From Spectral Methods to Sample Complexity Bounds for Fourier Neural Operators
Pith reviewed 2026-07-02 00:51 UTC · model grok-4.3
The pith
Fourier neural operators achieve polynomial sample complexity for learning time-T solution operators of dissipative evolution equations defined via spectral methods.
A machine-rendered reading of the paper's core claim, the machinery that carries it, and where it could break.
Core claim
By defining classes of evolution operators through spectral methods, FNO approximation bounds and polynomial sample complexity guarantees follow for time-T solution operators of dissipative evolution equations. These hold uniformly over broad families rather than single fixed PDEs, with learning rates for polynomial nonlinearities depending primarily on the smoothness of the input space and the dimension of the physical domain, and for non-polynomial cases additionally on the smoothness of the nonlinear terms and the dissipation strength. The results apply in particular to the Navier-Stokes, Allen-Cahn, and Cahn-Hilliard equations.
What carries the argument
Classes of evolution operators defined through spectral methods, which link stable and accurate spectral discretizations to efficient FNO approximation and learning of the corresponding solution operators.
If this is right
- Polynomial sample complexity holds uniformly across broad families of dissipative equations for polynomial nonlinearities, with rates set by input smoothness and domain dimension.
- For equations with non-polynomial smooth nonlinearities the sample complexity remains polynomial but now also scales with nonlinearity smoothness and dissipation strength.
- The same guarantees apply to the Navier-Stokes, Allen-Cahn, and Cahn-Hilliard equations as instances of the defined classes.
- Classical spectral approximation theory directly yields the FNO bounds once the operator is placed in the spectral-method class.
Where Pith is reading between the lines
- The spectral-method classes could be used to certify FNO performance on other dissipative equations before training, by checking only their spectral discretization properties.
- If the premise holds, replacing spectral discretizations with other stable schemes might produce analogous polynomial bounds for alternative neural operators.
- The uniform-over-families result suggests that a single set of FNO hyperparameters could work across an entire family of equations without retuning per PDE.
Load-bearing premise
FNOs can efficiently approximate and learn solution operators whenever these operators admit stable and accurate spectral discretizations.
What would settle it
A direct computation showing that the number of samples needed to learn the Navier-Stokes solution operator to fixed accuracy grows super-polynomially in the input smoothness or domain dimension parameters would falsify the polynomial sample complexity claim.

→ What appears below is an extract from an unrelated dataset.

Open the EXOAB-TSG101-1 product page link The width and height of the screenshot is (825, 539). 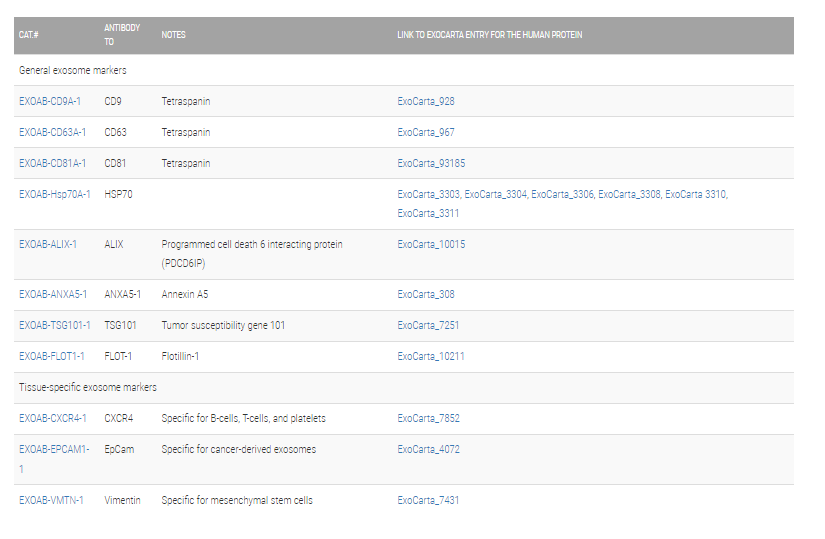[55, 325]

read the original abstract
We establish approximation and learning guarantees for Fourier neural operators (FNOs) applied to time-$T$ solution operators of dissipative evolution equations. The analysis builds on the premise that FNOs can efficiently approximate and learn solution operators whenever these operators admit stable and accurate spectral discretizations. To formalize this idea, we introduce classes of evolution operators defined through spectral methods and derive FNO approximation bounds and polynomial sample complexity guarantees for these classes. For equations with polynomial nonlinearities, the learning rates depend primarily on the smoothness of the input space and the dimension of the physical domain. Our results hold uniformly over broad families of dissipative equations, rather than for a single fixed PDE, and apply in particular to the Navier--Stokes, Allen--Cahn, and Cahn--Hilliard equations. For equations with non-polynomial smooth nonlinearities, we prove that polynomial sample complexity still holds with rates that now additionally depend on the smoothness of the nonlinear terms and the dissipation strength. Overall, we connect classical spectral approximation theory with modern operator learning and explain when FNOs can learn nonlinear evolution operators efficiently.
Editorial analysis
A structured set of objections, weighed in public.
Referee Report
Summary. The paper claims to establish approximation and learning guarantees for Fourier neural operators (FNOs) applied to time-T solution operators of dissipative evolution equations. It introduces classes of evolution operators defined through spectral methods, derives FNO approximation bounds, and provides polynomial sample complexity guarantees. These hold uniformly over broad families of dissipative equations (rather than single fixed PDEs), with rates depending primarily on input smoothness and domain dimension for polynomial nonlinearities, and additionally on nonlinearity smoothness and dissipation strength for non-polynomial cases. The results apply in particular to the Navier-Stokes, Allen-Cahn, and Cahn-Hilliard equations, connecting spectral approximation theory to operator learning.
Significance. If the central derivations and uniformity claims hold, the work would be significant for providing explicit, polynomial sample complexity bounds for FNOs on broad classes of dissipative PDEs, rather than isolated examples. This strengthens the theoretical basis for operator learning in scientific ML by linking it directly to classical spectral methods, with potential implications for justifying FNO use on families of evolution equations.
major comments (1)
- [Abstract] Abstract: The central claim that polynomial sample complexity 'hold[s] uniformly over broad families of dissipative equations' for non-polynomial nonlinearities is load-bearing for the paper's contribution, yet the rates 'additionally depend on ... the dissipation strength.' No uniform lower bound on dissipation is stated for the family, so the hidden 1/dissipation^α factor can make the complexity non-polynomial (and non-uniform) for members of the family with weak dissipation. This directly risks the uniformity guarantee while the spectral-discretization premise remains intact.
Simulated Author's Rebuttal
We thank the referee for the careful reading and for identifying a potential source of ambiguity in the uniformity statement for non-polynomial nonlinearities. We address the comment below and will revise the manuscript accordingly.
read point-by-point responses
-
Referee: [Abstract] Abstract: The central claim that polynomial sample complexity 'hold[s] uniformly over broad families of dissipative equations' for non-polynomial nonlinearities is load-bearing for the paper's contribution, yet the rates 'additionally depend on ... the dissipation strength.' No uniform lower bound on dissipation is stated for the family, so the hidden 1/dissipation^α factor can make the complexity non-polynomial (and non-uniform) for members of the family with weak dissipation. This directly risks the uniformity guarantee while the spectral-discretization premise remains intact.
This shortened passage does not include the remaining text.